Investors hoping Citigroup (C) CEO Chuck Prince would break up the company into smaller parts in order to significantly boost shareholder value will have to wait a little while, at least. After calling such break up talk ridiculous and stupid, Prince reportedly has decided to revamp the Citigroup's brand by, hold your breath, shortening the company's name to Citi and having each division's arc on the logo be a different color. Such a move is an attempt to "unify the identity of Citigroup's businesses" according to the Associated Press. Isn't unifying the company's identity the exact opposite of breaking the company up? Will the move do anything for the company's lagging stock price (shares have risen a total of about 5% over the last 5 years)? Highly unlikely.

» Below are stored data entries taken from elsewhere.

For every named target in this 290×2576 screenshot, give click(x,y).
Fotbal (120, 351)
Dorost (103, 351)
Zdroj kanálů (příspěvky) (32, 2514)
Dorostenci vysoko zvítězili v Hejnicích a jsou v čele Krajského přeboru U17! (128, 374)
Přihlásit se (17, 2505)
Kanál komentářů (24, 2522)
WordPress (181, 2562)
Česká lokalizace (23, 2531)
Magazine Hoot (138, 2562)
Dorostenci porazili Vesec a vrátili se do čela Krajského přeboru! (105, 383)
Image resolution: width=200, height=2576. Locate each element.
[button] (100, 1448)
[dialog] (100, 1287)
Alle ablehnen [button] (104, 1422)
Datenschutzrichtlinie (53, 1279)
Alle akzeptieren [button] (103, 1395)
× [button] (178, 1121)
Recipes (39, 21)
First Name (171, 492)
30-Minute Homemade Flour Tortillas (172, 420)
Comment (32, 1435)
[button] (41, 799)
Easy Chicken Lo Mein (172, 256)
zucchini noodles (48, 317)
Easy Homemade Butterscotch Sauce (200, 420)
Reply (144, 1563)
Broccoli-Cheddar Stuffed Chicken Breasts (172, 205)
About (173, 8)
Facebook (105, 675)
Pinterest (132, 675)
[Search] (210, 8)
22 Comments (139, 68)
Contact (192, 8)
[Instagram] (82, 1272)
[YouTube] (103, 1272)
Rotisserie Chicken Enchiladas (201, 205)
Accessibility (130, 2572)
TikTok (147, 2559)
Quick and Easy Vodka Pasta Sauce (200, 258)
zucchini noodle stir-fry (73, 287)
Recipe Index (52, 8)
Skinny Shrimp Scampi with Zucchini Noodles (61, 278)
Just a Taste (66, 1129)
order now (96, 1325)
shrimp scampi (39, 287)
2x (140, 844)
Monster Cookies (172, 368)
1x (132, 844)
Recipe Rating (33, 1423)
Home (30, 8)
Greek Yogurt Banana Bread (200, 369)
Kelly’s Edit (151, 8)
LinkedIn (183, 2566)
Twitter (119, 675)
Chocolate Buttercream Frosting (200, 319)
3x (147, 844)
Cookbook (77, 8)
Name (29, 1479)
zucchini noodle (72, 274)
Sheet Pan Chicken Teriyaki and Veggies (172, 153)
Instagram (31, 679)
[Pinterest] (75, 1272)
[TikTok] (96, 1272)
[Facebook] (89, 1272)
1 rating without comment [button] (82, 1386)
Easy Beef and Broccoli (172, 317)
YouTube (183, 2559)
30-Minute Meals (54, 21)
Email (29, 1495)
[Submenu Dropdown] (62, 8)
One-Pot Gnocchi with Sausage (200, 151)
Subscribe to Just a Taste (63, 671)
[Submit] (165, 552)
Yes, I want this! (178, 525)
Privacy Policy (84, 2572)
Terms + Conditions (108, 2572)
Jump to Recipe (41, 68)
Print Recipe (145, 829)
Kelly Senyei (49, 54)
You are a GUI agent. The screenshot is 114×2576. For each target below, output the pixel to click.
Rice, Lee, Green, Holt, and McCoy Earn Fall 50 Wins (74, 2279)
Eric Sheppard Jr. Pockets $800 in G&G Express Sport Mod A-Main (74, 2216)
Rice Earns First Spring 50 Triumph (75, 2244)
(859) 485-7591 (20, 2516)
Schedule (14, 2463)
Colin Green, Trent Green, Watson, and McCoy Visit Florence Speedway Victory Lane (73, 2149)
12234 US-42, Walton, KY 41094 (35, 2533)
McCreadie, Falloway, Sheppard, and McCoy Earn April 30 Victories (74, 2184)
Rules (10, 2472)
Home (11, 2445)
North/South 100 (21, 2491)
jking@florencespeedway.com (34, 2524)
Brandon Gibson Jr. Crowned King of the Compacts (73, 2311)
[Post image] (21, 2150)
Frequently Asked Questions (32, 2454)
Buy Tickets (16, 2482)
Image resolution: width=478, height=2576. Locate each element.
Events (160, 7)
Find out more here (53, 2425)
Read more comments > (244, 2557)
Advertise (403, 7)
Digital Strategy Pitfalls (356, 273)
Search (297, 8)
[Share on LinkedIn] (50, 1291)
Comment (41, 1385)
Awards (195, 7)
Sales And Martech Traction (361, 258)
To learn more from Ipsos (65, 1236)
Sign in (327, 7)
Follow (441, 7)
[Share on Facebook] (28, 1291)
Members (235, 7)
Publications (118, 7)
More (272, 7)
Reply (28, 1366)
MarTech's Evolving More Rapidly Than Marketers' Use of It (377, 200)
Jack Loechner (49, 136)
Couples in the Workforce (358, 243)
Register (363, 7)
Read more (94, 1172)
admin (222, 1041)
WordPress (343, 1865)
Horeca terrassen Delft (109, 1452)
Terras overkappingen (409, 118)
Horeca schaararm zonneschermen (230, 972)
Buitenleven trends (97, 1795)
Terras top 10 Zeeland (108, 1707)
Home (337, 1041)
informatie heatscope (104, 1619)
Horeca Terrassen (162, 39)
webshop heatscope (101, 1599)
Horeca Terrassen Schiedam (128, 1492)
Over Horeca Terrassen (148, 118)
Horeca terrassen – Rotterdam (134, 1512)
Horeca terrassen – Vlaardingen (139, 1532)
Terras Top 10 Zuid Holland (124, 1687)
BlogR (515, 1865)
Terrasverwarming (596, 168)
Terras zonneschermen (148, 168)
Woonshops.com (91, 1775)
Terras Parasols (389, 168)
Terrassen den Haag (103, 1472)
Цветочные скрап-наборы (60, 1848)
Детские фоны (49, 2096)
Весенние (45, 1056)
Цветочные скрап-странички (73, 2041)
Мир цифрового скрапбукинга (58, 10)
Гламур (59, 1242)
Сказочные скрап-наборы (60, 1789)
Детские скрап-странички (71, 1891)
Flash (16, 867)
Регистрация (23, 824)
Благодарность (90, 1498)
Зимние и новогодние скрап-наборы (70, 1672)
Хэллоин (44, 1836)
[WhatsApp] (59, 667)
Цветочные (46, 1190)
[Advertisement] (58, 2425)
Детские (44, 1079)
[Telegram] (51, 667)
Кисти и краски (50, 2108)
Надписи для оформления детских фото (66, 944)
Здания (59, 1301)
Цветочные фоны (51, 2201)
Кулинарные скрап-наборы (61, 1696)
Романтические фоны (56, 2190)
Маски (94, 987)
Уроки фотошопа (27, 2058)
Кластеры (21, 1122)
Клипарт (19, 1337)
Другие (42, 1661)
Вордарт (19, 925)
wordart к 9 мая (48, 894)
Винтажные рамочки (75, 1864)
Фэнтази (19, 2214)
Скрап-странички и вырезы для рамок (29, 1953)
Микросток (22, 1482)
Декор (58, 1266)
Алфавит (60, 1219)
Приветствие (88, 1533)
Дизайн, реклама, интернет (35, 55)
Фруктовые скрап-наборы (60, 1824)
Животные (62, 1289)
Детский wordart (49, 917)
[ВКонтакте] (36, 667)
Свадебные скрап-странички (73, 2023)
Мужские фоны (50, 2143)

Without a break up, Citi sports a 6 to 7 percent earnings growth rate and a 12 P/E multiple. Such a ratio seems about right for that type of growth. By breaking up into smaller pieces, it would be much more obvious to investors that some of Citi's businesses are growing much faster than the entire firm as a whole. In that case, higher multiples would clearly be afforded to some divisions.
The result would be increased shareholder value, not to mention better growth prospects given that it is much easier to grow a bunch of separately run, individualized, smaller firms than it is an enormous one. Just giving each business their own colored arc really doesn't accomplish that feat quite as well.